--- DATA TO USE Enclosed Below ---

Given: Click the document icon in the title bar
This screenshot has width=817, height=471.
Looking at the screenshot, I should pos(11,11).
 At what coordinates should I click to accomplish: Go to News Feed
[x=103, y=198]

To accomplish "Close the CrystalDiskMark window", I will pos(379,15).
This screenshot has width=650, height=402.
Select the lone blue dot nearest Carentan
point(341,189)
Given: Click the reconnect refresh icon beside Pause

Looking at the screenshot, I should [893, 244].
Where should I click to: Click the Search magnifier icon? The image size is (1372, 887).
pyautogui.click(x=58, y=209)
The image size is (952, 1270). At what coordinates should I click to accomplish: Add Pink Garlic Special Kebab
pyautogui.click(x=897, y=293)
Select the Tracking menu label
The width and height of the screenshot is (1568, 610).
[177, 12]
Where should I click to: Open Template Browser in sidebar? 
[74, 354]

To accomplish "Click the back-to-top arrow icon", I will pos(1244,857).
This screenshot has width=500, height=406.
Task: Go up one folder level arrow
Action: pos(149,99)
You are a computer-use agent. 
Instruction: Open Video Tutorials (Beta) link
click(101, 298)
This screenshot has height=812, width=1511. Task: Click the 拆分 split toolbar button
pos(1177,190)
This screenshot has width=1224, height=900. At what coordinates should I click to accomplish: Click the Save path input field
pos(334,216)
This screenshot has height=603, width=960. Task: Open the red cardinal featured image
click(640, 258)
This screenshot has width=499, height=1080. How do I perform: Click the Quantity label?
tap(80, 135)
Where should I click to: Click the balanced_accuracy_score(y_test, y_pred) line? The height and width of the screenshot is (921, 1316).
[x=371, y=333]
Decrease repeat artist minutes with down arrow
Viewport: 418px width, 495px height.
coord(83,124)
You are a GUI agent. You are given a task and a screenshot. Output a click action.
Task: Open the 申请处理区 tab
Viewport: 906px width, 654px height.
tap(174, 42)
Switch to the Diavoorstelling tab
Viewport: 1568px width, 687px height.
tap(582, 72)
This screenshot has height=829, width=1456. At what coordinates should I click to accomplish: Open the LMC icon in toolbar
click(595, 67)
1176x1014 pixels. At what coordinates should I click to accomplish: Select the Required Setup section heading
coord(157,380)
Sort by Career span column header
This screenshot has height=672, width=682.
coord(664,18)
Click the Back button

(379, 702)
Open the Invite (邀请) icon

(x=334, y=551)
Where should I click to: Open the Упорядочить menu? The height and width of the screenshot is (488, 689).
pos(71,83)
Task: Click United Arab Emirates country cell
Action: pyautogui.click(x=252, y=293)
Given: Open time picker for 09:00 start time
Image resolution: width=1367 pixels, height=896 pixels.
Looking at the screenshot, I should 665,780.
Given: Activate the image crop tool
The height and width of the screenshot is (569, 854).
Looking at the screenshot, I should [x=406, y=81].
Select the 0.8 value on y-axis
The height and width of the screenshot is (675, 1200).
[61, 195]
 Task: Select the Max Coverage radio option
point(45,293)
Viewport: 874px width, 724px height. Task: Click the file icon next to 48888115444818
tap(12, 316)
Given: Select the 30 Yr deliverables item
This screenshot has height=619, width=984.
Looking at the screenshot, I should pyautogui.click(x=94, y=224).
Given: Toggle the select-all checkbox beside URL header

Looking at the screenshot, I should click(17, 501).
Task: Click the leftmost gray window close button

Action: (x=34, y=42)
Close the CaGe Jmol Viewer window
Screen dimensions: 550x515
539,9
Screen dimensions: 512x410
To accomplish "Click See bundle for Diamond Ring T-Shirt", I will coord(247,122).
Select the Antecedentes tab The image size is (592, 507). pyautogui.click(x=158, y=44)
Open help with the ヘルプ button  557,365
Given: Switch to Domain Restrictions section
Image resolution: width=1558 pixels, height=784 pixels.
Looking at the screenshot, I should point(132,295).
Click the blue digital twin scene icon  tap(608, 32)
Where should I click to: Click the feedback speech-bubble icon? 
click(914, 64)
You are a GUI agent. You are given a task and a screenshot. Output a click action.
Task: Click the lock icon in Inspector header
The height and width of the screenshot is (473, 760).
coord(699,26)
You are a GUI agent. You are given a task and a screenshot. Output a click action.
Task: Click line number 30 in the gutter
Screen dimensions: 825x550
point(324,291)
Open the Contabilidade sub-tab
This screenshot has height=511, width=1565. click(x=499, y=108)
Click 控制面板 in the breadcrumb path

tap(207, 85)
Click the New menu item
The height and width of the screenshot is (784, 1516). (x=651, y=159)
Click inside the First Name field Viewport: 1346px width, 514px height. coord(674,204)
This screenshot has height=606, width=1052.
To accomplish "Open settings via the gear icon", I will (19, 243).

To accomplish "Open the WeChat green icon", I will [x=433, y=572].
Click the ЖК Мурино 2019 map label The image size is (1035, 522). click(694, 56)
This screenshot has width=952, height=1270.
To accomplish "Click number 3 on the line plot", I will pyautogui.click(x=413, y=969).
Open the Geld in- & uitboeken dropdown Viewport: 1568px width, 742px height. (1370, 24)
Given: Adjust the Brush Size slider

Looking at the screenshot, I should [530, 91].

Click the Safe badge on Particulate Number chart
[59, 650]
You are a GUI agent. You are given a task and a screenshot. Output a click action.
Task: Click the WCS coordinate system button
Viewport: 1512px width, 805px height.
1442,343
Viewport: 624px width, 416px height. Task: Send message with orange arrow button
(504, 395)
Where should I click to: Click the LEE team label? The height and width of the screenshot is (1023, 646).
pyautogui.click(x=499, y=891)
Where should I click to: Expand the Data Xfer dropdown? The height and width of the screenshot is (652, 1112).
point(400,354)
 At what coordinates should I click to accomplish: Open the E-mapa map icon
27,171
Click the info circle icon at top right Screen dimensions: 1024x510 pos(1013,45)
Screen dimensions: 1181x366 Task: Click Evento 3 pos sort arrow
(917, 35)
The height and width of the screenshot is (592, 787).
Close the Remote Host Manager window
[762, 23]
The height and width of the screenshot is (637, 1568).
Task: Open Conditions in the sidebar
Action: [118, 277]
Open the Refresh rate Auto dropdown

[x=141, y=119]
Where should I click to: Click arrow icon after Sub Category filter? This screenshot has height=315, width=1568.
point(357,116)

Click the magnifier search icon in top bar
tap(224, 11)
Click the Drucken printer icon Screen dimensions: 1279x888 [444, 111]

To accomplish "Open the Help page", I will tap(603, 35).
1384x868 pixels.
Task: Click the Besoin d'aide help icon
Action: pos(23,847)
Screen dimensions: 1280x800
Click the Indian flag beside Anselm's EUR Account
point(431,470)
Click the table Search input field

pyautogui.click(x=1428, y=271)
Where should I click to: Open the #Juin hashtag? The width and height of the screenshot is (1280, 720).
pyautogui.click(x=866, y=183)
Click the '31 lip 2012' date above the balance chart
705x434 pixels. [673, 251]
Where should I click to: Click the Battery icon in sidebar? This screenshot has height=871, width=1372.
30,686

--- End of Enclosed DATA TO USE ---

YOUR INSTRUCTIONS – Output each of the records exactly as it stands above.

TASK RESPONSE –
Given: Click the document icon in the title bar
This screenshot has width=817, height=471.
Looking at the screenshot, I should pos(11,11).
 At what coordinates should I click to accomplish: Go to News Feed
[x=103, y=198]

To accomplish "Close the CrystalDiskMark window", I will pos(379,15).
This screenshot has width=650, height=402.
Select the lone blue dot nearest Carentan
point(341,189)
Given: Click the reconnect refresh icon beside Pause

Looking at the screenshot, I should [893, 244].
Where should I click to: Click the Search magnifier icon? The image size is (1372, 887).
pyautogui.click(x=58, y=209)
The image size is (952, 1270). At what coordinates should I click to accomplish: Add Pink Garlic Special Kebab
pyautogui.click(x=897, y=293)
Select the Tracking menu label
The width and height of the screenshot is (1568, 610).
[177, 12]
Where should I click to: Open Template Browser in sidebar? 
[74, 354]

To accomplish "Click the back-to-top arrow icon", I will pos(1244,857).
This screenshot has width=500, height=406.
Task: Go up one folder level arrow
Action: pos(149,99)
You are a computer-use agent. 
Instruction: Open Video Tutorials (Beta) link
click(101, 298)
This screenshot has height=812, width=1511. Task: Click the 拆分 split toolbar button
pos(1177,190)
This screenshot has width=1224, height=900. At what coordinates should I click to accomplish: Click the Save path input field
pos(334,216)
This screenshot has height=603, width=960. Task: Open the red cardinal featured image
click(640, 258)
This screenshot has width=499, height=1080. How do I perform: Click the Quantity label?
tap(80, 135)
Where should I click to: Click the balanced_accuracy_score(y_test, y_pred) line? The height and width of the screenshot is (921, 1316).
[x=371, y=333]
Decrease repeat artist minutes with down arrow
Viewport: 418px width, 495px height.
coord(83,124)
You are a GUI agent. You are given a task and a screenshot. Output a click action.
Task: Open the 申请处理区 tab
Viewport: 906px width, 654px height.
tap(174, 42)
Switch to the Diavoorstelling tab
Viewport: 1568px width, 687px height.
tap(582, 72)
This screenshot has height=829, width=1456. At what coordinates should I click to accomplish: Open the LMC icon in toolbar
click(595, 67)
1176x1014 pixels. At what coordinates should I click to accomplish: Select the Required Setup section heading
coord(157,380)
Sort by Career span column header
This screenshot has height=672, width=682.
coord(664,18)
Click the Back button

(379, 702)
Open the Invite (邀请) icon

(x=334, y=551)
Where should I click to: Open the Упорядочить menu? The height and width of the screenshot is (488, 689).
pos(71,83)
Task: Click United Arab Emirates country cell
Action: pyautogui.click(x=252, y=293)
Given: Open time picker for 09:00 start time
Image resolution: width=1367 pixels, height=896 pixels.
Looking at the screenshot, I should 665,780.
Given: Activate the image crop tool
The height and width of the screenshot is (569, 854).
Looking at the screenshot, I should [x=406, y=81].
Select the 0.8 value on y-axis
The height and width of the screenshot is (675, 1200).
[61, 195]
 Task: Select the Max Coverage radio option
point(45,293)
Viewport: 874px width, 724px height. Task: Click the file icon next to 48888115444818
tap(12, 316)
Given: Select the 30 Yr deliverables item
This screenshot has height=619, width=984.
Looking at the screenshot, I should pyautogui.click(x=94, y=224).
Given: Toggle the select-all checkbox beside URL header

Looking at the screenshot, I should click(17, 501).
Task: Click the leftmost gray window close button

Action: (x=34, y=42)
Close the CaGe Jmol Viewer window
Screen dimensions: 550x515
539,9
Screen dimensions: 512x410
To accomplish "Click See bundle for Diamond Ring T-Shirt", I will coord(247,122).
Select the Antecedentes tab The image size is (592, 507). pyautogui.click(x=158, y=44)
Open help with the ヘルプ button  557,365
Given: Switch to Domain Restrictions section
Image resolution: width=1558 pixels, height=784 pixels.
Looking at the screenshot, I should point(132,295).
Click the blue digital twin scene icon  tap(608, 32)
Where should I click to: Click the feedback speech-bubble icon? 
click(914, 64)
You are a GUI agent. You are given a task and a screenshot. Output a click action.
Task: Click the lock icon in Inspector header
The height and width of the screenshot is (473, 760).
coord(699,26)
You are a GUI agent. You are given a task and a screenshot. Output a click action.
Task: Click line number 30 in the gutter
Screen dimensions: 825x550
point(324,291)
Open the Contabilidade sub-tab
This screenshot has height=511, width=1565. click(x=499, y=108)
Click 控制面板 in the breadcrumb path

tap(207, 85)
Click the New menu item
The height and width of the screenshot is (784, 1516). (x=651, y=159)
Click inside the First Name field Viewport: 1346px width, 514px height. coord(674,204)
This screenshot has height=606, width=1052.
To accomplish "Open settings via the gear icon", I will (19, 243).

To accomplish "Open the WeChat green icon", I will [x=433, y=572].
Click the ЖК Мурино 2019 map label The image size is (1035, 522). click(694, 56)
This screenshot has width=952, height=1270.
To accomplish "Click number 3 on the line plot", I will pyautogui.click(x=413, y=969).
Open the Geld in- & uitboeken dropdown Viewport: 1568px width, 742px height. (1370, 24)
Given: Adjust the Brush Size slider

Looking at the screenshot, I should [530, 91].

Click the Safe badge on Particulate Number chart
[59, 650]
You are a GUI agent. You are given a task and a screenshot. Output a click action.
Task: Click the WCS coordinate system button
Viewport: 1512px width, 805px height.
1442,343
Viewport: 624px width, 416px height. Task: Send message with orange arrow button
(504, 395)
Where should I click to: Click the LEE team label? The height and width of the screenshot is (1023, 646).
pyautogui.click(x=499, y=891)
Where should I click to: Expand the Data Xfer dropdown? The height and width of the screenshot is (652, 1112).
point(400,354)
 At what coordinates should I click to accomplish: Open the E-mapa map icon
27,171
Click the info circle icon at top right Screen dimensions: 1024x510 pos(1013,45)
Screen dimensions: 1181x366 Task: Click Evento 3 pos sort arrow
(917, 35)
The height and width of the screenshot is (592, 787).
Close the Remote Host Manager window
[762, 23]
The height and width of the screenshot is (637, 1568).
Task: Open Conditions in the sidebar
Action: [118, 277]
Open the Refresh rate Auto dropdown

[x=141, y=119]
Where should I click to: Click arrow icon after Sub Category filter? This screenshot has height=315, width=1568.
point(357,116)

Click the magnifier search icon in top bar
tap(224, 11)
Click the Drucken printer icon Screen dimensions: 1279x888 [444, 111]

To accomplish "Open the Help page", I will tap(603, 35).
1384x868 pixels.
Task: Click the Besoin d'aide help icon
Action: pos(23,847)
Screen dimensions: 1280x800
Click the Indian flag beside Anselm's EUR Account
point(431,470)
Click the table Search input field

pyautogui.click(x=1428, y=271)
Where should I click to: Open the #Juin hashtag? The width and height of the screenshot is (1280, 720).
pyautogui.click(x=866, y=183)
Click the '31 lip 2012' date above the balance chart
705x434 pixels. [673, 251]
Where should I click to: Click the Battery icon in sidebar? This screenshot has height=871, width=1372.
30,686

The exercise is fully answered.